Python WebSocket Example:

Python
from fonadalabs import TTSClient, TTSError, CreditsExhaustedError, RateLimitError
import struct

# Initialize the client with your API key
client = TTSClient(api_key="your-api-key")


# Helper function to add WAV header
def add_wav_header(raw_audio, sample_rate=24000):
    """Add WAV header to raw PCM audio data"""
    byte_rate = sample_rate * 1 * 16 // 8
    block_align = 1 * 16 // 8
    
    header = struct.pack('<4sI4s4sIHHIIHH4sI',
        b'RIFF', 36 + len(raw_audio), b'WAVE', b'fmt ',
        16, 1, 1, sample_rate, byte_rate, block_align, 16,
        b'data', len(raw_audio))
    
    return header + raw_audio


# Define callback functions for real-time updates
def on_chunk(chunk_num, chunk_bytes):
    """Called for each audio chunk received"""
    print(f"Chunk {chunk_num} received: {len(chunk_bytes):,} bytes")


def on_complete(stats):
    """Called when generation is complete"""
    chunks_sent = stats.get('chunks_sent', 'N/A')
    bytes_sent = stats.get('bytes_sent', 'N/A')
    print(f"Complete!

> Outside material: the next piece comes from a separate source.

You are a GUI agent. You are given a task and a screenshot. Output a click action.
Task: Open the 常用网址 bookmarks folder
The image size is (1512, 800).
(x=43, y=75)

Generated {chunks_sent} chunks, {bytes_sent:,} bytes")


def on_error(error_msg):
    """Called when an error occurs"""
    print(f"Error: {error_msg}")


try:
    # Generate audio with WebSocket streaming (returns raw PCM)
    audio_data = client.generate_audio_ws(
        text="नमस्ते! FonadaLabs Text-to-Speech API में आपका स्वागत है। "
             "यह उदाहरण प्रगति ट्रैकिंग के साथ वास्तविक समय ऑडियो निर्माण को प्रदर्शित करता है।",
        voice="Dhruv",  # Available: Dhruv, Vaanee, Swastik, etc. (see docs for full list)
        language="Hindi",  # Available: Hindi, English, Tamil, Telugu
        on_chunk=on_chunk,
        on_complete=on_complete,
        on_error=on_error
    )
    
    # Add WAV header and save
    wav_audio = add_wav_header(audio_data)
    with open("output.wav", "wb") as f:
        f.write(wav_audio)
    
    print(f"\nAudio saved to output.wav ({len(wav_audio):,} bytes)")

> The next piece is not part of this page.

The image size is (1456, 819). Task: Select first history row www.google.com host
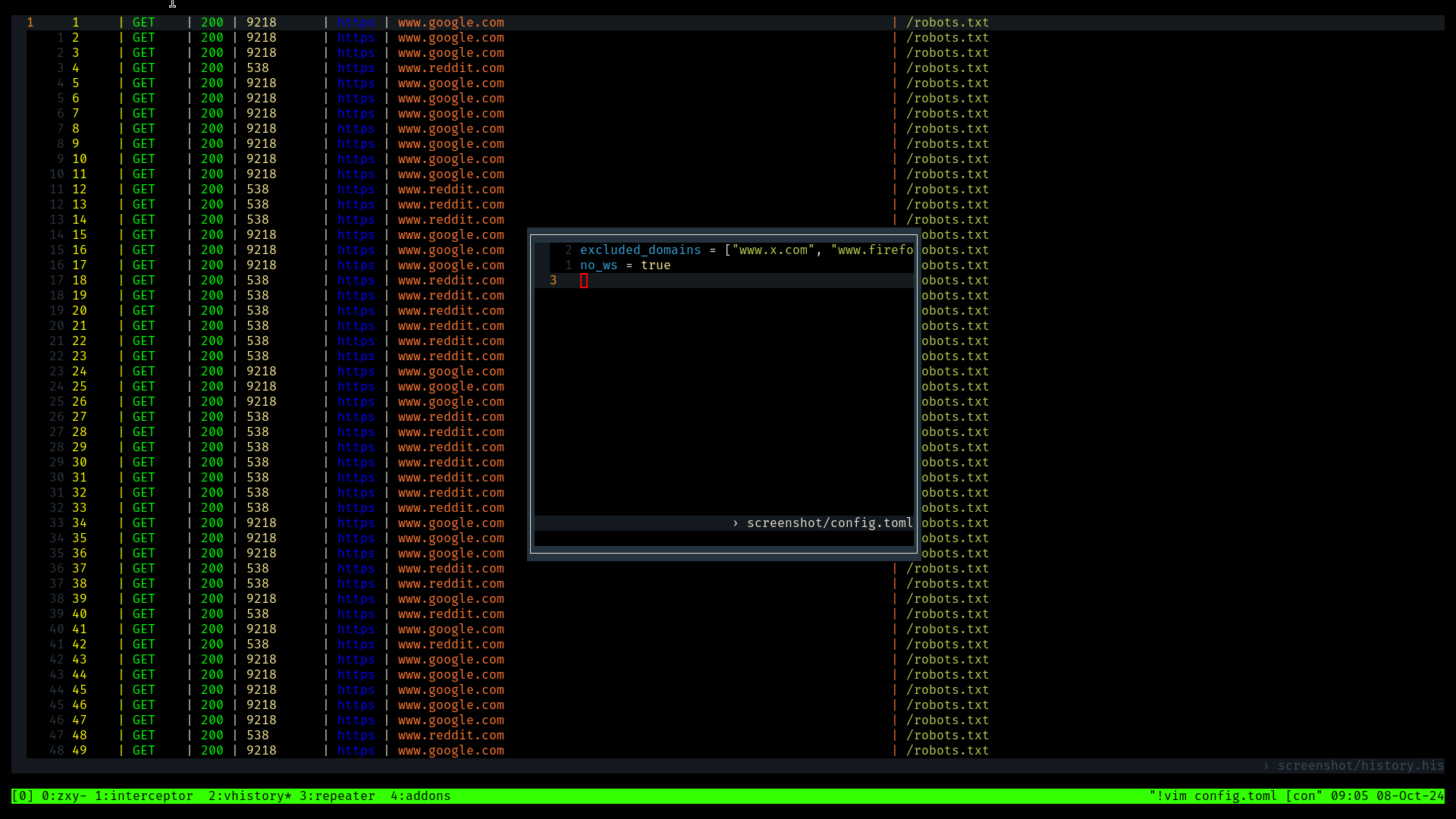[450, 22]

except CreditsExhaustedError as e:
    print(f"Credits exhausted!")
    print(f"Remaining balance: {e.remaining_balance}")
    print(f"Current usage: {e.current_usage}")
    print(f"Estimated cost: {e.estimated_cost}")

except RateLimitError as e:
    print(f"Rate limit exceeded!")
    print(f"Rate limit: {e.rate_limit} requests")
    print(f"Retry after: {e.retry_after_seconds} seconds")

except TTSError as e:
    print(f"TTS Error: {e}")

WebSocket Benefits

  • Real-time streaming: Audio chunks are delivered as they're generated
  • Lower latency: Perfect for interactive applications
  • Progress tracking: Monitor generation progress in real-time
  • Better user experience: Start playing audio while generation continues

Troubleshooting

WebSocket: "message too big" or "frame exceeds limit"

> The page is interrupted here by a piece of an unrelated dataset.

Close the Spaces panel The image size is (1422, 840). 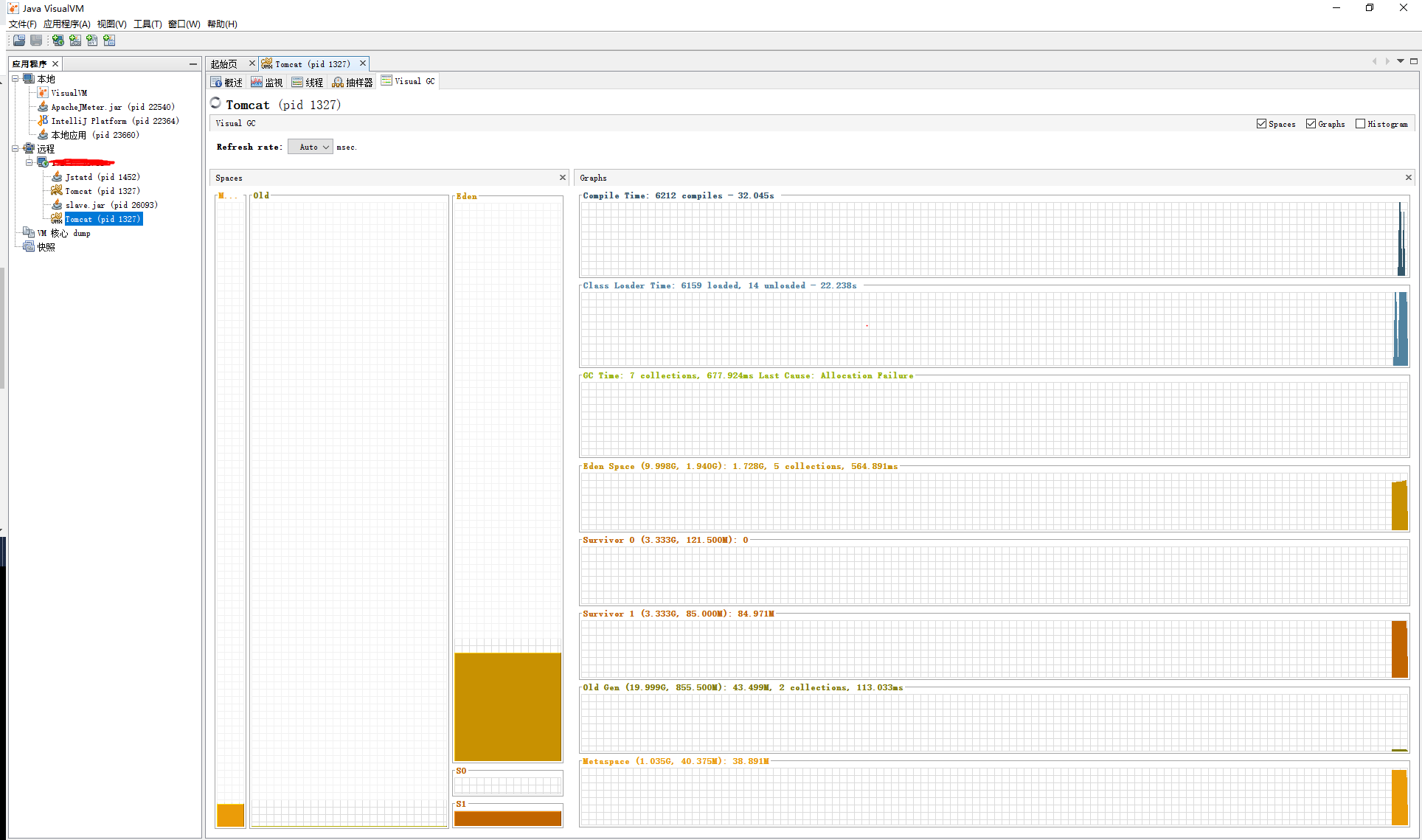point(563,177)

Problem: WebSocket connection closes with "message too big" error

Cause: Audio chunks larger than the default WebSocket frame size (1MB)

Solution: The SDK automatically handles this by setting a 16MB frame size limit. If you still encounter issues with very large audio chunks, the server should split text into smaller segments.

Connection Timeout

Problem: Request times out for long texts

Solution: Increase timeout when initializing the client:

client = TTSClient(timeout=600) # 10 minutes

WebSocket WAV File Not Playable

Problem: WebSocket output file won't play in audio players

Cause: WebSocket streams raw PCM audio without WAV headers

Solution: Add WAV header to the raw audio:

import struct

def add_wav_header(raw_file, output_file):
    with open(raw_file, 'rb') as f:
        audio = f.read()
    
    # 24kHz, 16-bit, mono
    header = struct.pack('<4sI4s4sIHHIIHH4sI',
        b'RIFF', 36 + len(audio), b'WAVE', b'fmt ',
        16, 1, 1, 24000, 48000, 2, 16, b'data', len(audio))
    
    with open(output_file, 'wb') as f:
        f.write(header + audio)

add_wav_header('output.wav', 'output_playable.wav')

Best Practices

1. Use appropriate method for text length

  • Short texts (<500 chars): Use generate_audio()
  • Long texts (>500 chars): Use generate_audio_ws() with progress tracking
  • Real-time streaming: Use stream_audio_async()

2. Handle errors gracefully

Always wrap API calls in try-except blocks to handle network issues and API errors.

3. Use async for multiple requests

For generating multiple audio files, use async methods with asyncio.gather() for better performance.